Numerical Simulation of Hot Accretion Flows. IV. Effects of Black Hole Spin and Magnetic Field Strength on the Wind and the Comparison between Wind and Jet Properties

This is the fourth paper of our series studying winds from hot accretion flows around black holes. In the first two papers, we showed the existence of strong winds in hot accretion flows using hydrodynamical and magnetohydrodynamical (MHD) simulations. In the third paper, by using three-dimensional general relativity MHD numerical simulation data of hot accretion flows and adopting a "virtual particle trajectory" data analysis approach, we calculated the properties of wind, such as its mass flux and velocity. However, that paper focuses only on a nonspinning black hole and standard and normal accretion. In the present paper, we extend the third paper by including cases of a rapidly rotating black hole and magnetically arrested disk. We focus on investigating the effect of spin and magnetic field on the properties of the wind and jet. It is found that a larger spin and stronger magnetic field usually enhance the wind and jet.

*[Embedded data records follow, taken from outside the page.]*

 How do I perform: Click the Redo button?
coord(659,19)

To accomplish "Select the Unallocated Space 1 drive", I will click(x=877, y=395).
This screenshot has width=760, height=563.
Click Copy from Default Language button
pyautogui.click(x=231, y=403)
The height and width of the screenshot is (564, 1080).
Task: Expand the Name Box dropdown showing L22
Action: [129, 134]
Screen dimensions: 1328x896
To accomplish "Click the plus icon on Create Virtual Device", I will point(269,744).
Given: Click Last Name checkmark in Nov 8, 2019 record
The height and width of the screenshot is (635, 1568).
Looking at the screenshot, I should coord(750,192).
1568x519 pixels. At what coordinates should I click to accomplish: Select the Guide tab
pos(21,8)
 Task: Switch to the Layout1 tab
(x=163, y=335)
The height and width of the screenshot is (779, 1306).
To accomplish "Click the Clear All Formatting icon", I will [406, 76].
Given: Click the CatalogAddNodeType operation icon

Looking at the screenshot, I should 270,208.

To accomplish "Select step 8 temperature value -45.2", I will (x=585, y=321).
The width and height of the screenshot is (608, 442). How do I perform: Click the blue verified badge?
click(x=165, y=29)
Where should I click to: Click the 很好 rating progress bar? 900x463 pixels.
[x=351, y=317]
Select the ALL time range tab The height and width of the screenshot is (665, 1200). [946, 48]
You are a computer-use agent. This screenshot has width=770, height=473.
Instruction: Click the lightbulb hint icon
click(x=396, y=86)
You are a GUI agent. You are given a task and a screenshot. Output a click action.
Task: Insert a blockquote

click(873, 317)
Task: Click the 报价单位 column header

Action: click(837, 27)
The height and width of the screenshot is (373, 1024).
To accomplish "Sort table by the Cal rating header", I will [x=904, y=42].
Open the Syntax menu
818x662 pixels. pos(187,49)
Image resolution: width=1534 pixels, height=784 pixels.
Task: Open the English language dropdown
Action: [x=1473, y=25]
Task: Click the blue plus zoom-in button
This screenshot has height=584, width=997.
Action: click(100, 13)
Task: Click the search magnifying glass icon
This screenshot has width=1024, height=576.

The formulae describing the mass flux, poloidal velocity, and fluxes of momentum, kinetic energy, and total energy of the wind and jet are presented. One interesting finding, among others, is that even in the case of a very rapidly spinning black hole, where the jet is supposed to be the strongest, the momentum flux of the jet is smaller than that of the wind, while the total energy flux of the jet is larger than that of the wind by at most a factor of 10. This result suggests that the wind potentially plays a more important role than the jet, at least for some problems in active galactic nucleus feedback.